The peculiarities of this profession extend outside the office walls, as does any job. Yet, sometimes I think others dismiss the professionalism we mental health therapists uphold, which means it’s vital to take off our therapeutic hats once we lock up our therapy rooms. As the world becomes more chaotic, I am noticing that more people are busting at the seams, desperate to be heard. Like a hiccup that cannot help but erupt from our chests, hopping over boundaries and expelling their stories in rushed and impulsive monologues.
That happened today. Someone caught a case of the vulnerability hiccups once they caught wind that I was a therapist. I was at a place where I readily seek asylum from the mayhem of work and the outside world, where I collided paths with a stranger. The interaction hopped from “Hi I’m Yada Yada. I hear you’re a therapist. Good, I need to talk to you,” to a sudden plop into a chair. Next thing I know I am learning about deeply carried wounds and emotional turmoil, the hiccups suddenly turning into word vomit escaping this person’s lips like a waterfall, rushing to find a landing place.
You can imagine my discomfort as the word vomit splashed around me.
I had hardly had time to cough out my own name. The conformational nod to my profession seemed to be enough of a trust-fall for this person to plunge into the nitty-gritty about their internal demons.
I think it’s about time to create my back-up plan ‘job’ business cards to start handing out to those whom I first meet. On difficult therapy days, I daydream about becoming a janitor. Yep, ladies and gents. A full-blown, navy-blue jumpsuit covered janitor. These are the days where sitting with tangible ‘crap’ seems more enticing than sitting with the ‘crap’ that haunts people in their every waking moments.
It’s disheartening when people are aching so deeply for a safe space for their internal distress that they pop at the mention of a therapist. Like the very word is the straw that broke the camel’s back.
I wonder if it’s uncomfortable for others to read about this side of the therapist’s chair.
If it is, please know I won’t be offended if you cease reading.
Because I get it. Sitting with someone else’s vulnerability is tough. When someone sheds light into their own exposed ‘stuff’, it begs for the listener to resonate with something inside themselves. This requires empathy, and empathy requires a certain level of attendance and energy. We have to be ready to receive someone’s ‘stuff’ in order to foster helpful spaces for vulnerability.
Just because I work as a mental health clinician does not mean I am a mental health clinician 24/7. Yikes, I would be a walking shell of a person if that were the case.

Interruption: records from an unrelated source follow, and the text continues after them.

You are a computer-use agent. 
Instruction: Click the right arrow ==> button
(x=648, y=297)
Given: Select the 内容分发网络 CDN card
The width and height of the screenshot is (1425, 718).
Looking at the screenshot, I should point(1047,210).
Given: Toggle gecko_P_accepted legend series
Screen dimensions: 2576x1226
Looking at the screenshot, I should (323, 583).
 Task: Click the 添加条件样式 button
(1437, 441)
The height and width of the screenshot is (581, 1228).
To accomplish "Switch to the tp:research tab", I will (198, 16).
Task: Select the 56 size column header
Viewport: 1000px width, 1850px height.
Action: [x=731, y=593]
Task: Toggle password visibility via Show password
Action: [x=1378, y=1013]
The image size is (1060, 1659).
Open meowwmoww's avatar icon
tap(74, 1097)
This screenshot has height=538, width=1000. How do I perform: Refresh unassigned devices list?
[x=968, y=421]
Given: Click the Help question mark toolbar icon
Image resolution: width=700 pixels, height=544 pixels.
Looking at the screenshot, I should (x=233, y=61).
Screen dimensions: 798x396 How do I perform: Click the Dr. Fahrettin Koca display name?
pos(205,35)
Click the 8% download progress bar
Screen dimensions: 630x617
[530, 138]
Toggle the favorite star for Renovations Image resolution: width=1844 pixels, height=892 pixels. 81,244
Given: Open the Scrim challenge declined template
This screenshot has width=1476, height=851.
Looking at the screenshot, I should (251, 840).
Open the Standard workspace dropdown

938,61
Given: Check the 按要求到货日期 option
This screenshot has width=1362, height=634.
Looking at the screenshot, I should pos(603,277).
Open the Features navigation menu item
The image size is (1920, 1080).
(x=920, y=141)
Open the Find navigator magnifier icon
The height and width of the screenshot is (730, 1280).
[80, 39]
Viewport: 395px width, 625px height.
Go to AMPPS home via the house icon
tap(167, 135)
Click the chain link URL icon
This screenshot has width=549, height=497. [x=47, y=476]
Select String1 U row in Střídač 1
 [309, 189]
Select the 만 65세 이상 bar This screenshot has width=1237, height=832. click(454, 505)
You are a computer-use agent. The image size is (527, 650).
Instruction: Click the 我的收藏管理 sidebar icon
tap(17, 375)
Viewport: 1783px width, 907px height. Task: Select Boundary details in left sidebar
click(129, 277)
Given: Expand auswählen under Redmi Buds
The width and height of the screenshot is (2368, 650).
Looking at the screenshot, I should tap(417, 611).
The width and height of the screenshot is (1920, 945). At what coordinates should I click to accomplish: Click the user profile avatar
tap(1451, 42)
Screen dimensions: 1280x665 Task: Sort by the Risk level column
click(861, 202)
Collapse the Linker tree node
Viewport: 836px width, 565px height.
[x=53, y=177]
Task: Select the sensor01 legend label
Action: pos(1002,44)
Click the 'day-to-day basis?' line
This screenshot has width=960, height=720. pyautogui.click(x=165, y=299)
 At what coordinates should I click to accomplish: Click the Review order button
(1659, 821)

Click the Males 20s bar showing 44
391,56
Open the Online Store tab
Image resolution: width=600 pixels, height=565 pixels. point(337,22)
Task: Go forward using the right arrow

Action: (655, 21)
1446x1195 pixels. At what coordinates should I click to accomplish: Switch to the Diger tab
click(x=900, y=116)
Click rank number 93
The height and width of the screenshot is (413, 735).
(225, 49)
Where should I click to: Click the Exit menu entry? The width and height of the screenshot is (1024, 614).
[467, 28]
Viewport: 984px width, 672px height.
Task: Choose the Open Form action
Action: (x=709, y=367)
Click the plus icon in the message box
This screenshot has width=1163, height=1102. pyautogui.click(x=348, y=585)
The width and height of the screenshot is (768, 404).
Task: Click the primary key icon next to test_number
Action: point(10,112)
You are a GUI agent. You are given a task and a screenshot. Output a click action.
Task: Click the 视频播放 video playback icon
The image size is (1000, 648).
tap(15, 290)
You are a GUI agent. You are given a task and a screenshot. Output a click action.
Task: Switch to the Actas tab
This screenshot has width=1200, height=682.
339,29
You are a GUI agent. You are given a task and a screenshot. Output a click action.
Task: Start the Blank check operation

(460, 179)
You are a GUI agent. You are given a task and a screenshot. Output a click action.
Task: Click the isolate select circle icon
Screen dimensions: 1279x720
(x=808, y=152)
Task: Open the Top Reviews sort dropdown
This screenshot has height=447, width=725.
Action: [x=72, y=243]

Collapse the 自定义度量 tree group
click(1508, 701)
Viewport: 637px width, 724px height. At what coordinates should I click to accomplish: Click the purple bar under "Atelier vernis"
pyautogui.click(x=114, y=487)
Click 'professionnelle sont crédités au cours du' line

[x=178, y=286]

When I throw on my therapist hat, I prime myself to cultivate safe and empathetic spaces. I fixate on the person or persons sitting in front of me, shoving my ‘stuff’ to the side. I cast away my human reflex of judgement, and I replace this with unconditional positive regard. I feel with you. I hold the space for you, so you can catch your breath, explore, process, cry, scream, whatever it is that is necessary for you and your pursuit of healing.
This is heavy, heavy work for a person.
That’s why it’s pounded into our schooling to set hard boundaries around our work, so we don’t lose ourselves in the process. It’s way too easy to lose sight of yourself when you’re surrounded by tragedies, obstacles, traumas, and open emotional wounds for a living. It’s fulfilling and beautiful, but it’s heavy.
So, here is some friendly advice to those who encounter a therapist or two along the way. Recognize that the therapist in front of them is also a feeling, thinking, and breathing human being just like yourself. Unless I am meeting you in the office, I would like to make small talk before any deep, dark secrets are revealed. Asking for support on an issue is absolutely welcomed after we get to know one another, and I will happily send some referrals your way for outpatient therapy locations. Friendships are still as vital to my well-being as yours. Being seen for more than just my job is revitalizing, refreshing, and so deeply cherished. Although I am a counselor, I am also horrified of the dentist and cockroaches. I live with mostly managed anxiety. I am wholeheartedly human and flawed. Riding horses and chocolate cake bring me joy. You catch my drift.
I wish I could shed light on the gravity of the weight I am carrying silently on my back as my clients proceed on their healing journeys. Sometimes I wish I could get one of those magnets you see for dishwashers that signal when the dishes are clean or dirty. My magnet would read “Open for deep conversations” or “empathy burnout proceed with compassion”.
I patiently bared witness to the menagerie of difficult stories this stranger poured out, knowing this expulsion was not about me at all. I sat with them, tears and all. I expressed how I admired their strength and encouraged them to lean on their resiliency. I silently wished them well on their journey as we parted ways, willing the universe to be kind to them.
I will continue to do so for every soul that I have the honor of meeting.